AM FAHIR: MENDUKUNG PERJUANGAN PALESTINA MERUPAKAN ISU DALAM NEGERI INDONESIA

      Jakarta, 6 Shafar 1434/19 Desember 2012 (MINA) -Merujuk kepada amanah konstitusi, maka kegiatan mendukung kemerdekaan bangsa Palestina merupakan isu dalam negeri Indonesia, kata Dirjen Informasi dan Diplomasi Publik Kementerian Luar Negeri, AM. Fachir pada acara seminar “Peran Media dalam Mendukung Perjuangan Palestina” di Aula Buya Hamka Mesjid Al-Azhar Jakarta, Selasa.

 

 

      Paragrap pertama pembukaan UUD 1945 menyatakan: “Bahwa sesungguhnya kemerdekaan itu ialah hak segala bangsa dan oleh sebab itu, maka penjajahan diatas dunia harus dihapuskan karena tidak sesuai dengan perikemanusiaan dan perikeadilan.”  “Ini dasar kita untuk mendukung penuh perjuangan kemerdekaan bangsa Palestina,” tegasnya Fachir.

 

      Fachir menambahkan, upaya menciptakan ketertiban dunia juga menjadi dasar untuk menyatakan masalah perjuangan kemerdekan bangsa Palestina menjadi masalah juga bagi bangsa Indonesia.

 

     “Untuk menciptakan ketertiban dunia, dasar awalnya adalah dengan merdekanya negara-negara dari penjajahan.

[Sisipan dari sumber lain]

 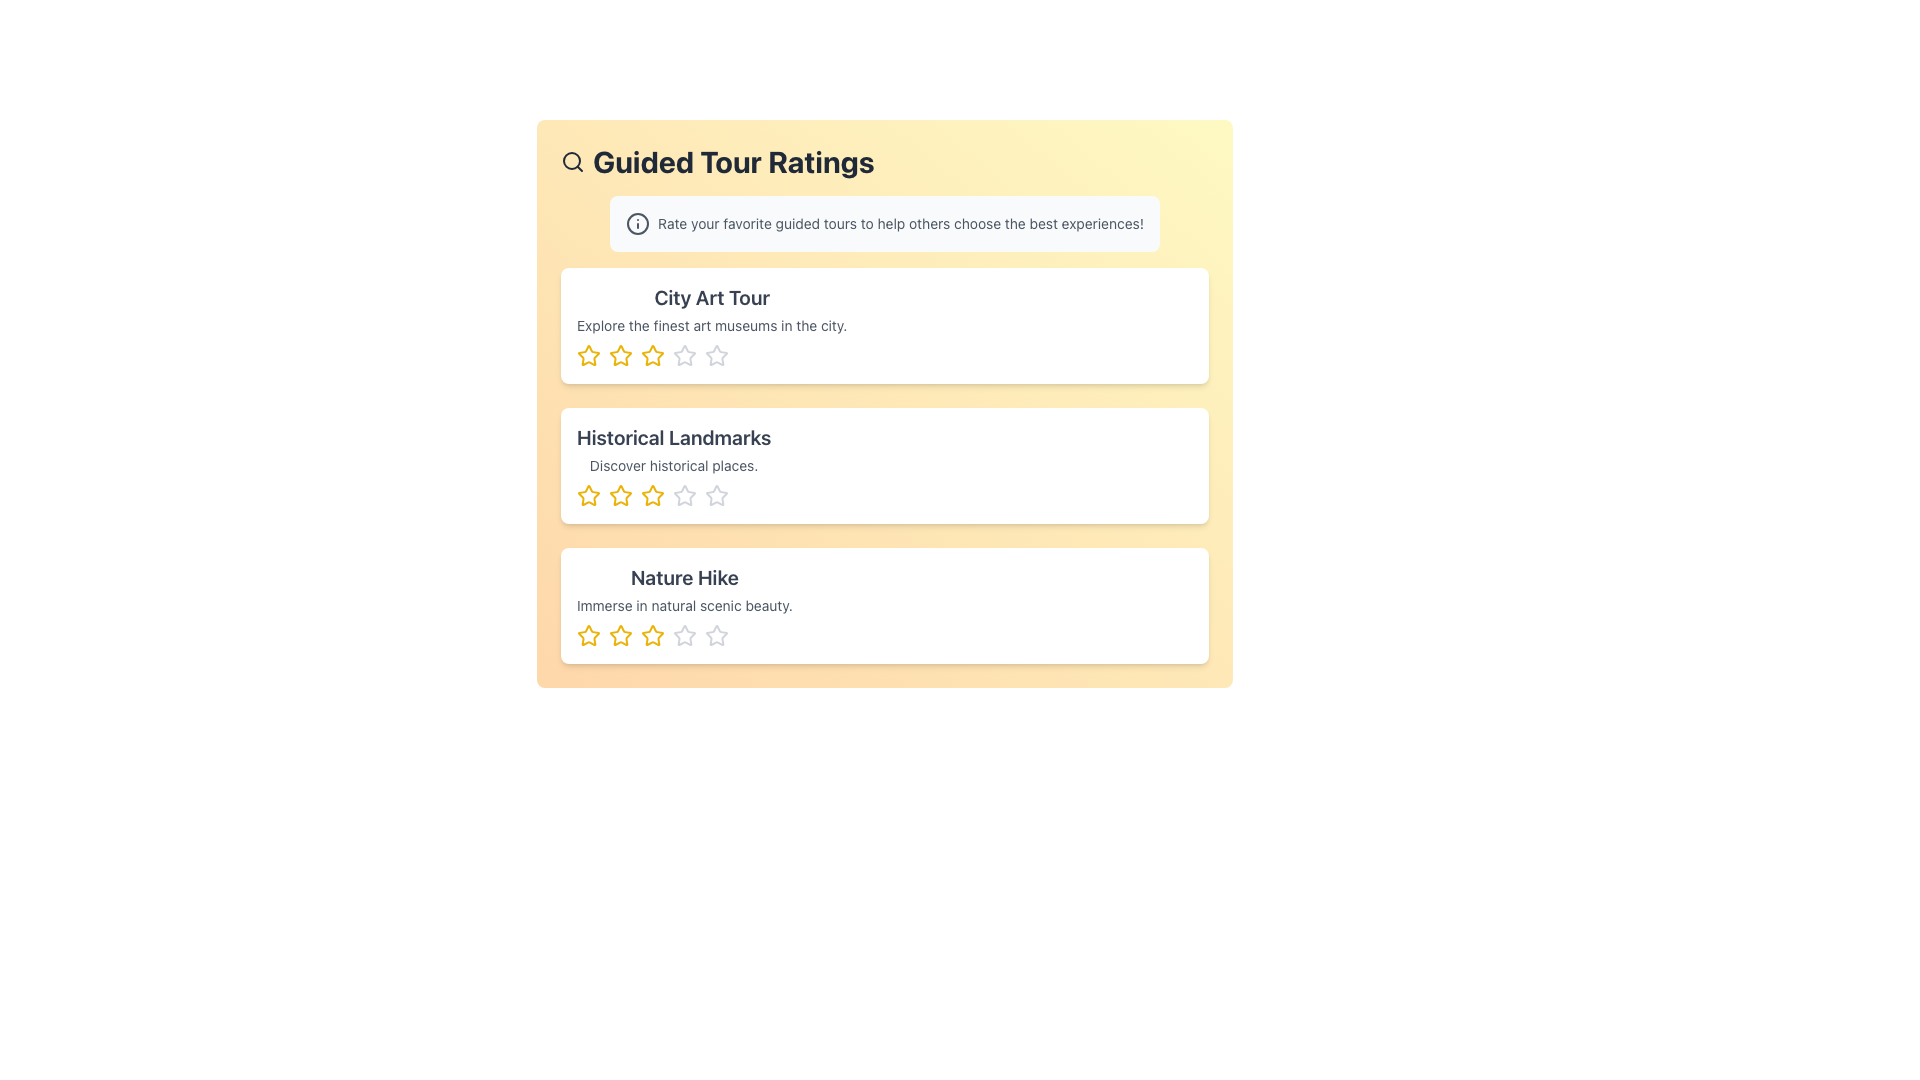 What do you see at coordinates (619, 636) in the screenshot?
I see `the third star in the rating section for the 'Nature Hike' entry` at bounding box center [619, 636].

Indonesia harus mendukung penuh perjuangan kemerdekaan Palestina, dulu Palestina belum merdeka saja sudah menjadi yang pertama mendukung kemerdekaan Indonesia lewat muftinya,” kata Fachir.

 

       Sementara itu, dalam sambutannya saat grand launching Mi’raj News Agency (MINA) di Aula Buya Hamka mesjid al-Azhar Jakarta, Ketua DPR RI Marzukie Alie mengharapkan kantor berita MINA ini bisa berperan sebagai media yang senantiasa menyuarakan kebenaran.

 

     “MINA ini ideologinya jelas dan merupakan satu-satunya kantor berita  yang berasaskan Islam, maka saya berharap masyarakat mendapatkan informasi yang benar, mendidik, dan bisa berperan sebagai kontrol sosial,” tegasnya.

 

      Imamul muslimin Muhyidin Hamidy, sebagai pimpinan umum kantor berita MINA mengatakan dalam sambutannya bahwa MINA akan terus maju untuk memerangi kezaliman.

 

     “Kami datang membawa kebenaran, mewakili rakyat dari muslimin terbesar di dunia, mengajak untuk memerangi kezaliman, ketidakadilan media terutama media barat terhadap kebenaran fakta. Meski kami tidak punya uang, tidak punya kekuatan, tapi kami punya kekuatan keimanan kepada Allah SWT. Bismillah, kami akan terus maju,” kata Hamidy. (L/R-025/R-008/R006).